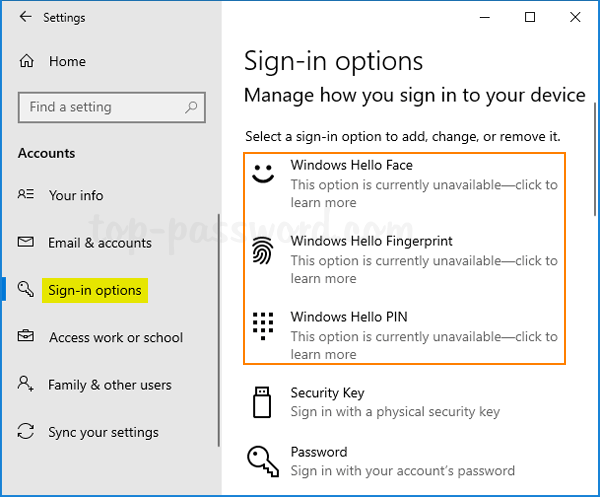Click the Your info person icon
This screenshot has height=497, width=600.
[x=27, y=195]
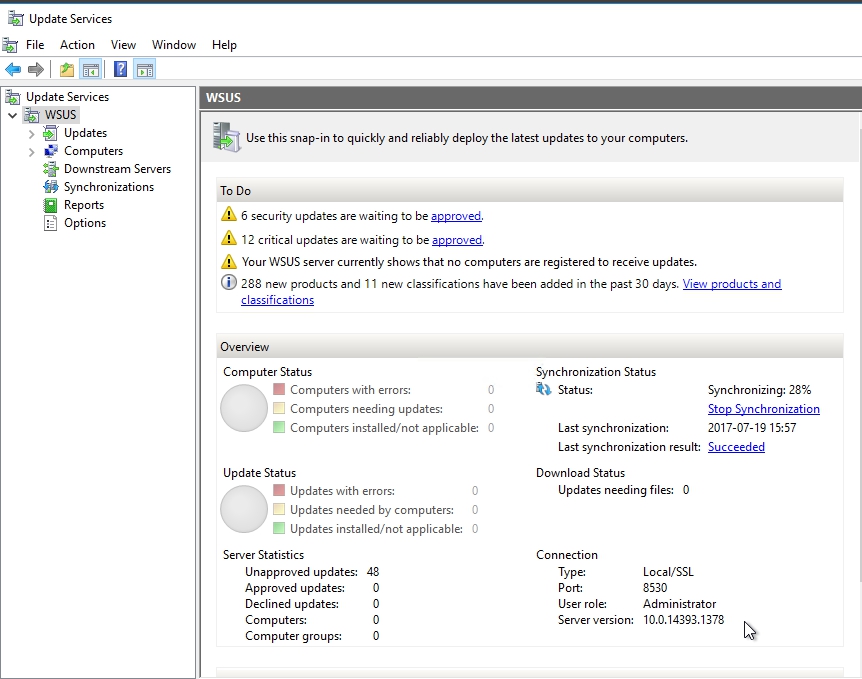Viewport: 862px width, 679px height.
Task: Click the blue Back arrow in toolbar
Action: [x=13, y=69]
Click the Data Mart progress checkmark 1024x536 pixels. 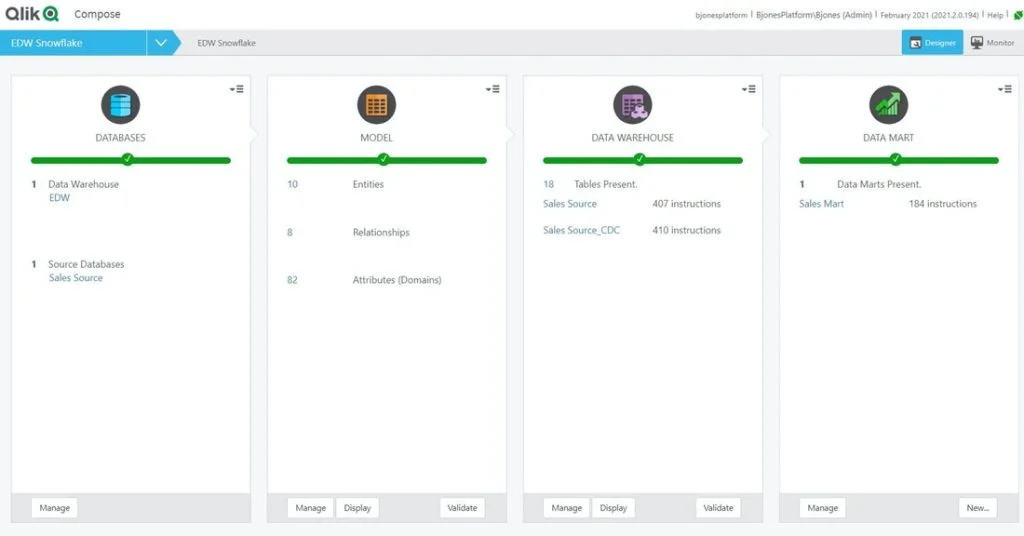pos(895,160)
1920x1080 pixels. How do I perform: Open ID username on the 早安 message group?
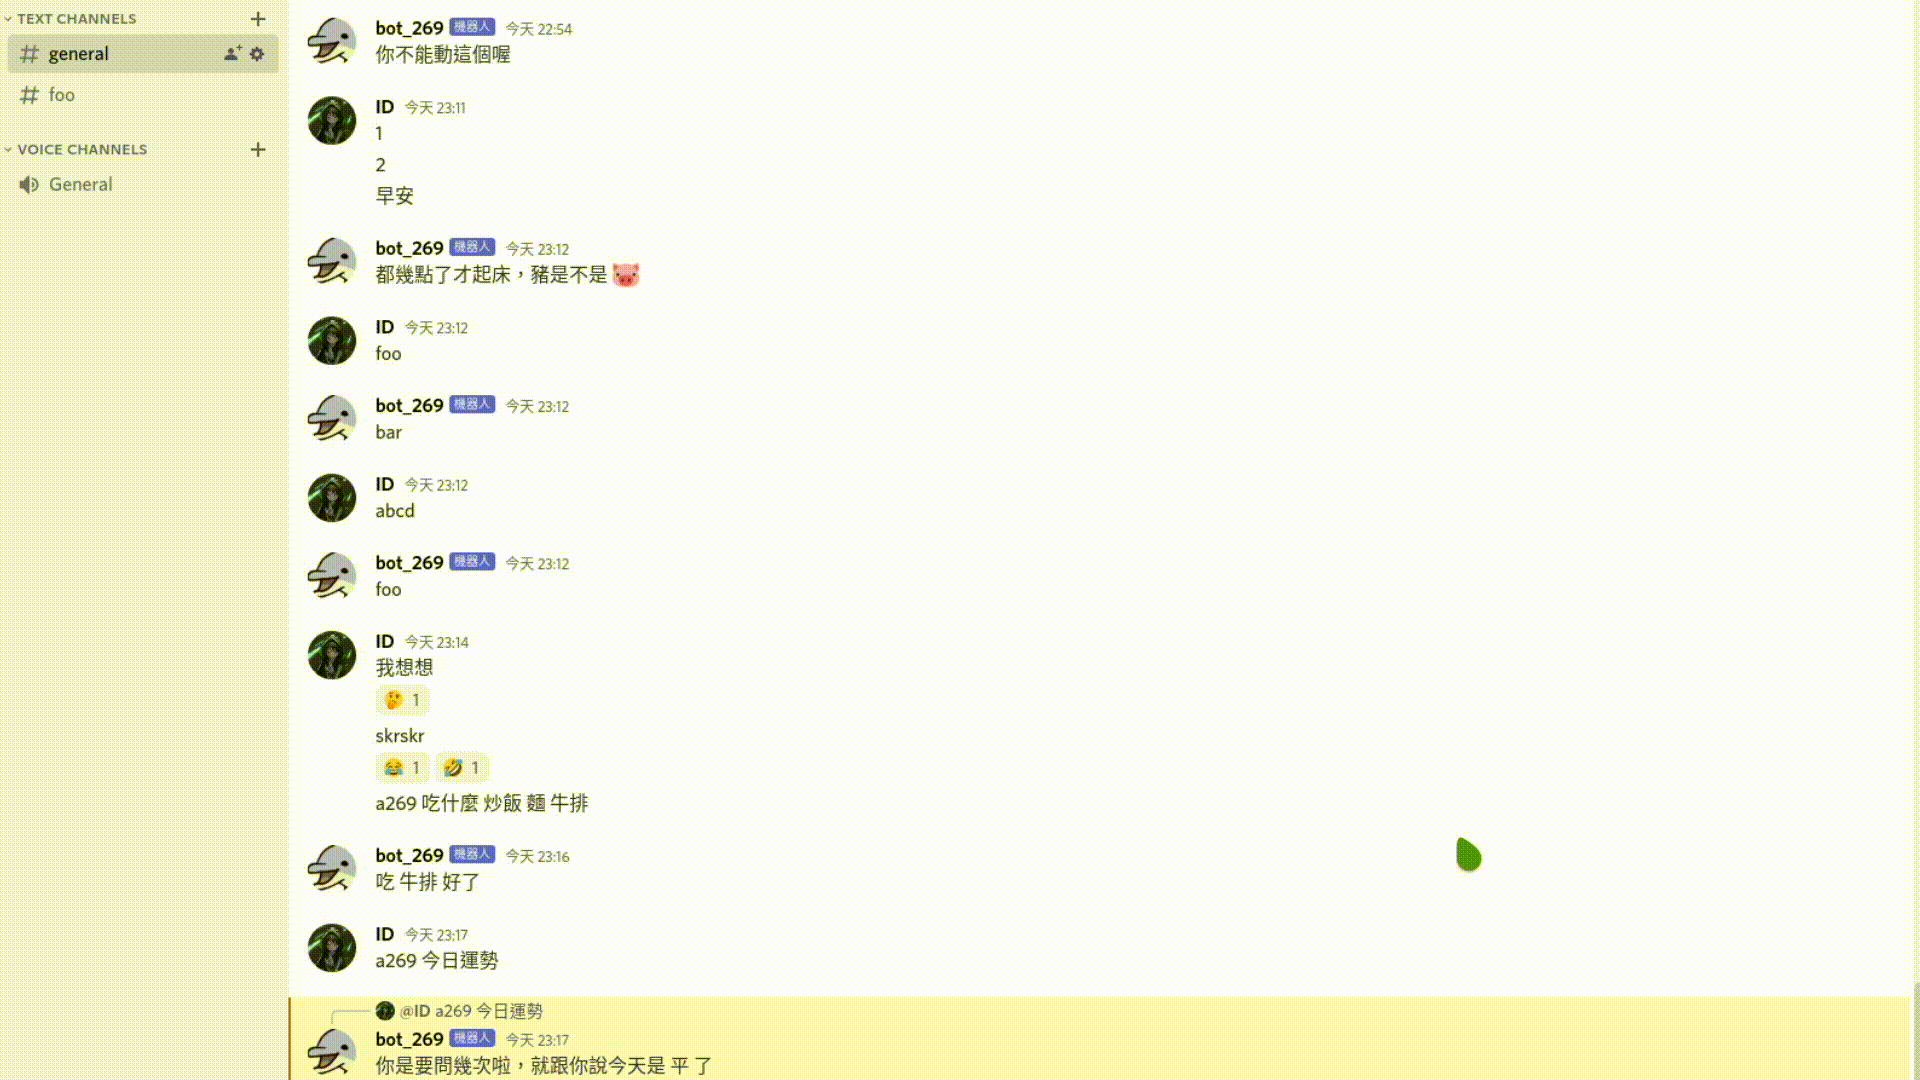pyautogui.click(x=385, y=107)
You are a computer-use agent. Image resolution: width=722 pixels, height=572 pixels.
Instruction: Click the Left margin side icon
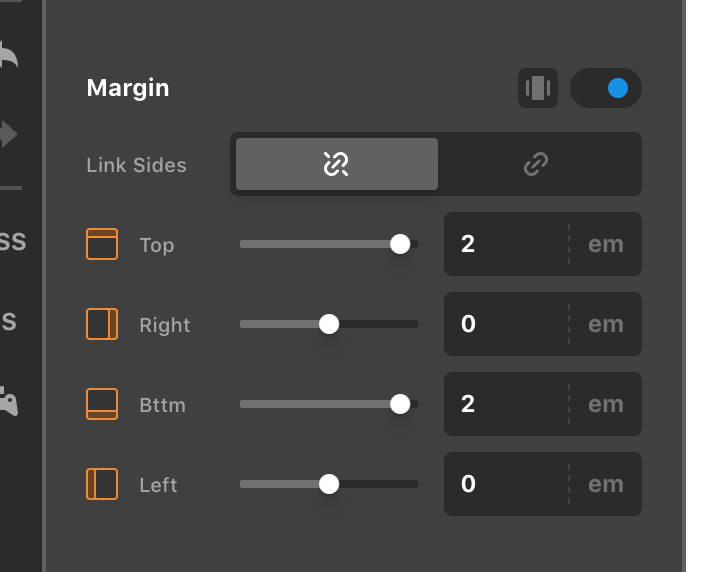coord(102,484)
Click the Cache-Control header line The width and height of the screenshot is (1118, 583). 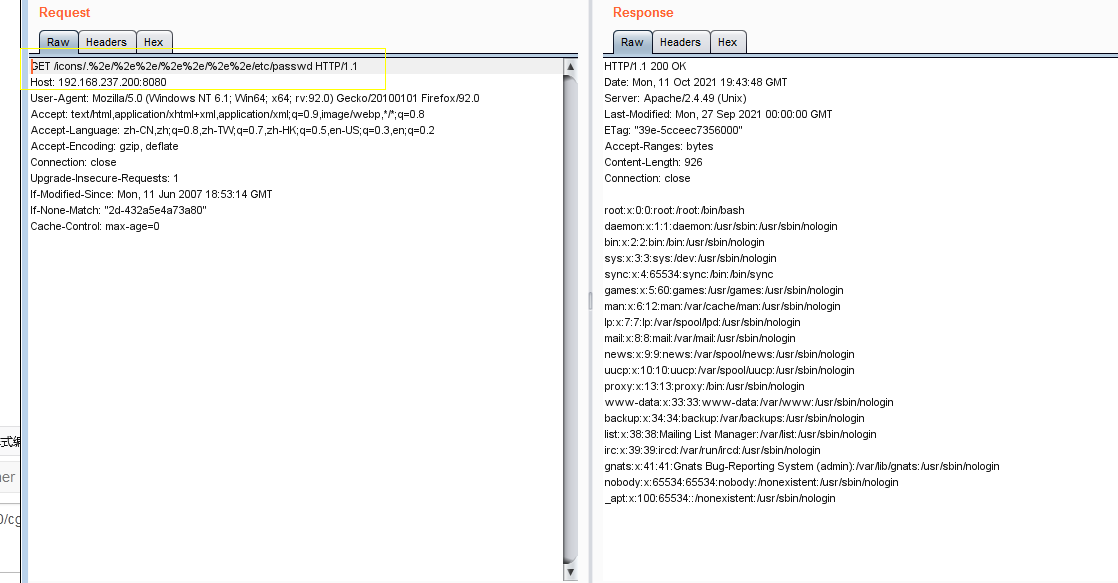click(110, 226)
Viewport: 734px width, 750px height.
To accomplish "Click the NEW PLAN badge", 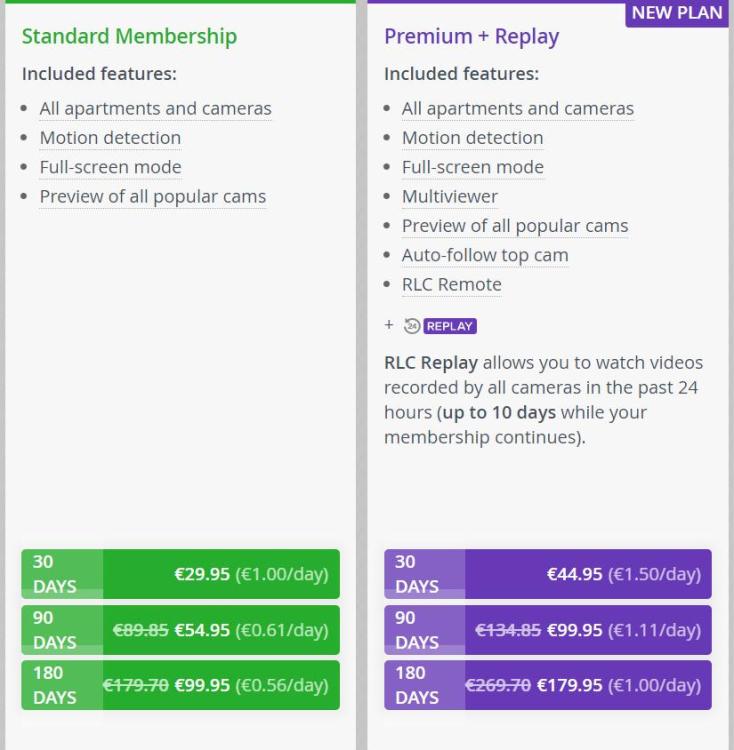I will tap(676, 13).
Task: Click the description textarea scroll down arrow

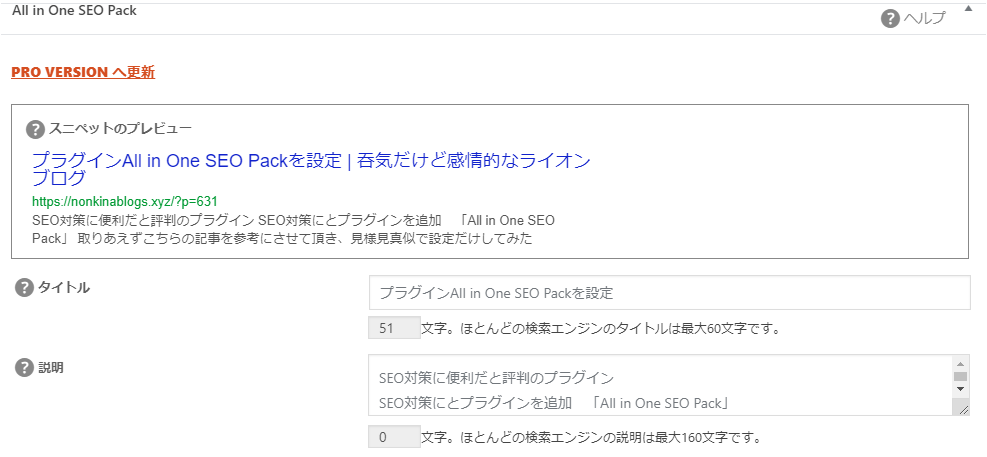Action: tap(960, 389)
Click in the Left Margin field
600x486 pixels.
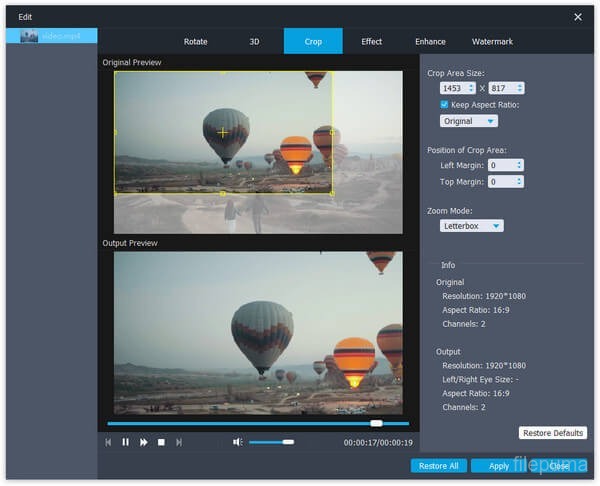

————————

* What this task involves *
When you reach the line containing "Task: Click the description" in the records above, write out that line and every line after it through the end, exactly, but omit the pictures.

* Output for this exercise *
Task: Click the description textarea scroll down arrow

Action: tap(960, 389)
Click in the Left Margin field
600x486 pixels.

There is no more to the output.